§ Passage shown
------------------------------------------------------------------------
Tag Archives: GRAPHIC DESIGN

OUR DESIRE FOR NATURE

February 15, 2019

Park Royal, Singapore (photo from geekchicblogger.blogspot.com)

Biophilic Design refers to our instinctive association to nature and the resulting architecture that enhances our well-being. It has been suggested that Biophilic Design offers a healthy and productive existence, as well as happiness and joy.

Thorncrown Chapel, Eureka Springs, Arkansas (photo from inhabitat.com)

Goals for this prevalent design movement include the generous use of landscape inside and out, abundance of natural and artificial light, organic materials and textures, good indoor air quality and ventilation, and thermal and acoustic comfort—just to name a few. And our biophilia, meaning our love of nature, extends beyond architecture.

The Spheres at Amazon, Seattle, Washington (left photo from aarbmagazine.com; right photo from ar15.com)
------------------------------------------------------------------------
§ Data lines
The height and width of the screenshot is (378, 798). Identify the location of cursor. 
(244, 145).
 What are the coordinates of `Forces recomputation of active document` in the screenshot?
------------------------------------------------------------------------
§ Objective
Please pick up the post on biophilic design after its last line and write the next part.

§ Response to this exercise
Monster companies, such as Amazon, Facebook and Google, use Biophilic Design to offer a healthier, happier and more productive work environment. This we know; so let’s expand our discussion of design and the creative arts, beyond the built environment.

Clearing Winter Storm, Yosemite National Park, by Ansel Adams, 1944

From photography to vintage botanical prints, from classical painters to amateurs—capturing nature in two dimensions have driven artists for centuries.

Botanical art, left: giclee prints (photo from etsy.com): right: Sweet Orange (art from thegraphicsfairy.com)
(photo by Polina Belyaeva)

Similarly, sculptors are drawn to the forces and mysteries of our natural environment. Here, installation artist/sculptor, Patrick Dougherty, combines his love of natural materials with his background as a carpenter.

left: Na Hale ‘Eo Waiawi,’ by Patrick Dougherty 2003 (photo by Paul Kodama); right: artist at work (photo by Smithsonian Magazine)

Looking to the surrounding landscape for ideas, the world of fashion and glamour draws upon themes, patterns and colors in our natural world.

Shoes by Pierre Hardy, Summer 2015, from “Force of Nature” at the Museum at FIT (photo by Eileen Costa)
Dresses of nature: left by Yiqing Yin, Fall/Winter, 2012; right by Alexander McQueen, Spring/Summer 2012

A popular icon of body art, flora/fauna is prevalent in the tattoo culture.

Nature in tattoos (left photo from Pinterest; right photo by Little Tattoos)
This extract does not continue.